My question is, Is there a difference between a good quality rotor and a bargain store brand resulting in them not being as effective, or could it be the caliper not as good? I could throw money at it until I am happy or,...my preference is to replace only the non performing part. Which of the two, rotor or caliper is likely to not be up to par?

Heavyopp
November 21st, 2017, 19:38
I would say caliper but it may not even be that -- have you ever replaced the rubber, flexible brake lines?

If your answer is never, then that would be my 1st move -- both sides then bleed the system

techno1154
November 22nd, 2017, 04:41
I would say caliper but it may not even be that -- have you ever replaced the rubber, flexible brake lines?
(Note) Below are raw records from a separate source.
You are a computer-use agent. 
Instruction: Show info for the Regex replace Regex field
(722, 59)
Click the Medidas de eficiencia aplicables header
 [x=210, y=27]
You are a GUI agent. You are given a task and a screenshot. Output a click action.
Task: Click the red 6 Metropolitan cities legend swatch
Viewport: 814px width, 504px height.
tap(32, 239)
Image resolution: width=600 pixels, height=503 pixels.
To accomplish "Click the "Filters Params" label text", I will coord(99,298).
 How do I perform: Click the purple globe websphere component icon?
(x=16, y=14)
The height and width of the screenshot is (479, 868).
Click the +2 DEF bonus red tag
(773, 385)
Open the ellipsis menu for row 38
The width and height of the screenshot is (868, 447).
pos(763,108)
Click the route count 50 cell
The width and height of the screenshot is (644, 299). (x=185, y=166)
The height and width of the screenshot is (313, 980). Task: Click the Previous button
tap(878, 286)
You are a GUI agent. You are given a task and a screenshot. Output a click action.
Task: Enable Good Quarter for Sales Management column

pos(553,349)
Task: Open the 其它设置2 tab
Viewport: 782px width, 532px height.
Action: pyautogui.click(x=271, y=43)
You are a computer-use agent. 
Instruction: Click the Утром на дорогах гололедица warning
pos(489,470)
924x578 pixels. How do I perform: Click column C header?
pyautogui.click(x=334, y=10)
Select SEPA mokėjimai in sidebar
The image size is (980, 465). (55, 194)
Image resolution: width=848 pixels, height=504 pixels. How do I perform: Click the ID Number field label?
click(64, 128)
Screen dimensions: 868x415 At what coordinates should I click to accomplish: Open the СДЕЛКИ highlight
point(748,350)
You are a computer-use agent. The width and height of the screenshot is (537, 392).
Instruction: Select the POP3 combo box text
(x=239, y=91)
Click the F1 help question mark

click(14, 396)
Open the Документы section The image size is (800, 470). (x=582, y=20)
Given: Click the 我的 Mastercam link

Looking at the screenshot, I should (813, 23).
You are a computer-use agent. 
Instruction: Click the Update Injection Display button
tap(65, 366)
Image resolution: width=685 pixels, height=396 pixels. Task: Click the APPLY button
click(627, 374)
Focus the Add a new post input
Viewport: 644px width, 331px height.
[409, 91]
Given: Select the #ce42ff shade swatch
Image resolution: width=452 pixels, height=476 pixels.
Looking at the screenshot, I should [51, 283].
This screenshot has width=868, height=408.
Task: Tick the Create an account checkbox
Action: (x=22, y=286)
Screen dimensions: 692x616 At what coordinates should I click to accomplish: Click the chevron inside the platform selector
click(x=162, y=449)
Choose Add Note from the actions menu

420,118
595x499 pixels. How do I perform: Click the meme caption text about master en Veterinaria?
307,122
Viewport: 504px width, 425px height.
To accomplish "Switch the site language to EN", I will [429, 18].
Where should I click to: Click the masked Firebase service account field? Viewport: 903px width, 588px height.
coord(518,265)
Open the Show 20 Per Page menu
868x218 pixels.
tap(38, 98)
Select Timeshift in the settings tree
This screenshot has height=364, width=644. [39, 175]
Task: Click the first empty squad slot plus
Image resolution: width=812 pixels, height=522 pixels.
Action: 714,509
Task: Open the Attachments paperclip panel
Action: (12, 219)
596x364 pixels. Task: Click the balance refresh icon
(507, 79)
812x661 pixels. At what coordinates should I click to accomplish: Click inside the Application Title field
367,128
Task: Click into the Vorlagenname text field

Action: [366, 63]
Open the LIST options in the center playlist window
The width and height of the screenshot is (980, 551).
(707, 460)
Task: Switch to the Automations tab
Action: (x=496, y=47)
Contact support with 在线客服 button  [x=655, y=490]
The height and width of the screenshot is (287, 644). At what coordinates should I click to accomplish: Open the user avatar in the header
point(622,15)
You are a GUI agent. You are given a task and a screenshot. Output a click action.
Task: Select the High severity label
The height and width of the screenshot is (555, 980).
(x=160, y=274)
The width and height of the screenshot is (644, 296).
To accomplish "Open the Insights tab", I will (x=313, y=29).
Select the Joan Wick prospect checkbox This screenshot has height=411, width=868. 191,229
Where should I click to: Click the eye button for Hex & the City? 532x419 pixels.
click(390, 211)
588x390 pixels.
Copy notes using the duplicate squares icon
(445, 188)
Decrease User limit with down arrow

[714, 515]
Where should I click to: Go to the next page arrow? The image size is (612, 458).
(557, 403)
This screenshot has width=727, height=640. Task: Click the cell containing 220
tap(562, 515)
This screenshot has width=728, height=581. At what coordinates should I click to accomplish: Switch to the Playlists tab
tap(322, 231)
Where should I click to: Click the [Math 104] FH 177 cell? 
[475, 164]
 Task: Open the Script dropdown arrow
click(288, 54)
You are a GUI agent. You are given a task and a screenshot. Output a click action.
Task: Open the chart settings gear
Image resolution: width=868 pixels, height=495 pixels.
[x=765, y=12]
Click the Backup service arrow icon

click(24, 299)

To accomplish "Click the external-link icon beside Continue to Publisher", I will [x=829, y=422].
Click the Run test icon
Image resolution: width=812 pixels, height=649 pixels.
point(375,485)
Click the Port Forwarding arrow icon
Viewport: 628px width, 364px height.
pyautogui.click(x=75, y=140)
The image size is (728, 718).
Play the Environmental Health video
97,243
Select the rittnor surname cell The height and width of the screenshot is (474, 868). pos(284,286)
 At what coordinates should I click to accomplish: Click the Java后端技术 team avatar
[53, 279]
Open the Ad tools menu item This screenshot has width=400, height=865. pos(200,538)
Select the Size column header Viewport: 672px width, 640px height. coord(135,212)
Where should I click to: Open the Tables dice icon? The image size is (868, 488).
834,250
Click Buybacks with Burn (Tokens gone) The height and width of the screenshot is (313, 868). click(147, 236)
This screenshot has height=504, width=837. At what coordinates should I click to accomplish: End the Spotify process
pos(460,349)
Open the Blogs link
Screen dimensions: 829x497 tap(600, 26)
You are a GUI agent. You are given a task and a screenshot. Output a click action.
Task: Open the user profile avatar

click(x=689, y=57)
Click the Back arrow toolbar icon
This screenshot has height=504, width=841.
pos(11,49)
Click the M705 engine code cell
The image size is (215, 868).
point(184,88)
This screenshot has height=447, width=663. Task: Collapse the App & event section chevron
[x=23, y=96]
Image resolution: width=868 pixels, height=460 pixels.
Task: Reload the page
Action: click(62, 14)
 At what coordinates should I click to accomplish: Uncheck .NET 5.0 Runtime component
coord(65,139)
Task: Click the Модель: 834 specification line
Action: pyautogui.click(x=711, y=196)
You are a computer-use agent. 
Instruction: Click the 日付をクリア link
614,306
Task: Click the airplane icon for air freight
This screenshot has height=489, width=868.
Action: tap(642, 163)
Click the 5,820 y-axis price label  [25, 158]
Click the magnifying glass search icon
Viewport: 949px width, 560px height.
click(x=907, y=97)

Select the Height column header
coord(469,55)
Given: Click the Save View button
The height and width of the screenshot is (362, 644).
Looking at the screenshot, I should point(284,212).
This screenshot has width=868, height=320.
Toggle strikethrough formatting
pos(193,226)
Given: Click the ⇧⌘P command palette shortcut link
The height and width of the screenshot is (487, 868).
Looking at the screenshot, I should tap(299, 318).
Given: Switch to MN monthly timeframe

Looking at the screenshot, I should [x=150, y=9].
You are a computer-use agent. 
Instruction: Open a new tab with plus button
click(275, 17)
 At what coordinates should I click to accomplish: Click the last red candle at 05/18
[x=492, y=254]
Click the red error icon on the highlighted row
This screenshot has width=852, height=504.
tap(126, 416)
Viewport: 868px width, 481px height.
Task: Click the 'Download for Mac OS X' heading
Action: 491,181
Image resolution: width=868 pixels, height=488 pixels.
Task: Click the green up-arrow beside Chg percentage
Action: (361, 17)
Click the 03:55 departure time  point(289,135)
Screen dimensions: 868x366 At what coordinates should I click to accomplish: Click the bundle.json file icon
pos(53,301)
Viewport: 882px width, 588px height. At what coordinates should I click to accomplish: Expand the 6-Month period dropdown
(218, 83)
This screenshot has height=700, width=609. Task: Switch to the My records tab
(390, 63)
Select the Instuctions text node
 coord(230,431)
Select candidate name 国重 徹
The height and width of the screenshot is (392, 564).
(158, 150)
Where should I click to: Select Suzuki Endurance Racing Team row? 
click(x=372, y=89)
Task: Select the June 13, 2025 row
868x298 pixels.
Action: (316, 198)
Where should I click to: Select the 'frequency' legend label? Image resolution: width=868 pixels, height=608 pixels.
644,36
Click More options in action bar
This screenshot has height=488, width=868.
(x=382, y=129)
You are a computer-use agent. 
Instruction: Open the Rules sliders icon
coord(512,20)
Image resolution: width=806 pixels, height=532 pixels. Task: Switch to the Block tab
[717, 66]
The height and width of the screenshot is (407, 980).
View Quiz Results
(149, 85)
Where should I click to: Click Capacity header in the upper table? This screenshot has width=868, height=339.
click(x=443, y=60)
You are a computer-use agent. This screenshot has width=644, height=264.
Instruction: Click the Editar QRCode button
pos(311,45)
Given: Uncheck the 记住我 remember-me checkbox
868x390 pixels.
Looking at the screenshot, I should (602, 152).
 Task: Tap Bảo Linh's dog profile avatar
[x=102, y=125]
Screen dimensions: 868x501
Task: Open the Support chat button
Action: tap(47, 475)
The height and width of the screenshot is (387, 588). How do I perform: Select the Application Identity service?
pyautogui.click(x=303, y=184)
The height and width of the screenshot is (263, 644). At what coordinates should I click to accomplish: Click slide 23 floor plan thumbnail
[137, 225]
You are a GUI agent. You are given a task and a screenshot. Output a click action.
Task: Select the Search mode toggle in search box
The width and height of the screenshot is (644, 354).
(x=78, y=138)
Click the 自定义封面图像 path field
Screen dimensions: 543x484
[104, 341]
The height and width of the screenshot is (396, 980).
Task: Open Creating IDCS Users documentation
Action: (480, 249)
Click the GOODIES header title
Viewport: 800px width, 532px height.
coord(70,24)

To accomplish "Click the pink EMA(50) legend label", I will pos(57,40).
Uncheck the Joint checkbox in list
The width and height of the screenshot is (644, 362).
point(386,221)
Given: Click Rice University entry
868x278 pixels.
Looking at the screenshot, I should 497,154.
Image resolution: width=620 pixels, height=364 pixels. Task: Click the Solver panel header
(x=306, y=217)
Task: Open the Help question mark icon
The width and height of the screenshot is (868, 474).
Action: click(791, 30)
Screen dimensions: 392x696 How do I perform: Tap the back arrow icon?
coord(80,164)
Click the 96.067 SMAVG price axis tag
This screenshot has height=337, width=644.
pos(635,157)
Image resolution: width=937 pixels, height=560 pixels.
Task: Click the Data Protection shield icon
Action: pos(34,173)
If your answer is never, then that would be my 1st move -- both sides then bleed the system

I do have (Australian made) stainless steel braded lines. The calipers were also bled properly and re-bled.

dan1977p
November 22nd, 2017, 06:38
It's a really good idea to replace brake parts in pairs as well. If one side is bad, the other side usually isn't far behind. New rotors should also always get new pads.

Do your calipers have grooves in them where the pads ears slide in and out? Did you grease the slides when you put the new stuff on the side that isn't working as well?

techno1154
November 22nd, 2017, 08:49
It's a really good idea to replace brake parts in pairs as well. If one side is bad, the other side usually isn't far behind. New rotors should also always get new pads.

Do your calipers have grooves in them where the pads ears slide in and out? Did you grease the slides when you put the new stuff on the side that isn't working as well?

One side of the donor vehicle had new rotor and caliper and were transferred as a set. The other side had an old caliper and rotor that was worn and grooved. That side rotor was replaced with one from the auto store. The caliper was reused. The brake pads were replaced with a new set. It appears the brakes on the driver side were replaced very recent because the rotor still had the machine marks on it. The donor was hit in the back and ended up in PNP. An uneducated guess lead me to assume the replacement rotor and caliper on the donor was/is an OEM unit. The other side that I replaced a store bargain brand. Is there a difference between rotors stopping ability that corresponds to the price paid?

There was once a write up on Vanco brake testing but I cannot find it. They tested different rotors and found some to be deficient when driven hard and punished by being hard on the brakes. Especially mentioned in the article was the bluing discoloration and cracking as a result of being hard on the brakes. I do not know how that translate to everyday normal street driving.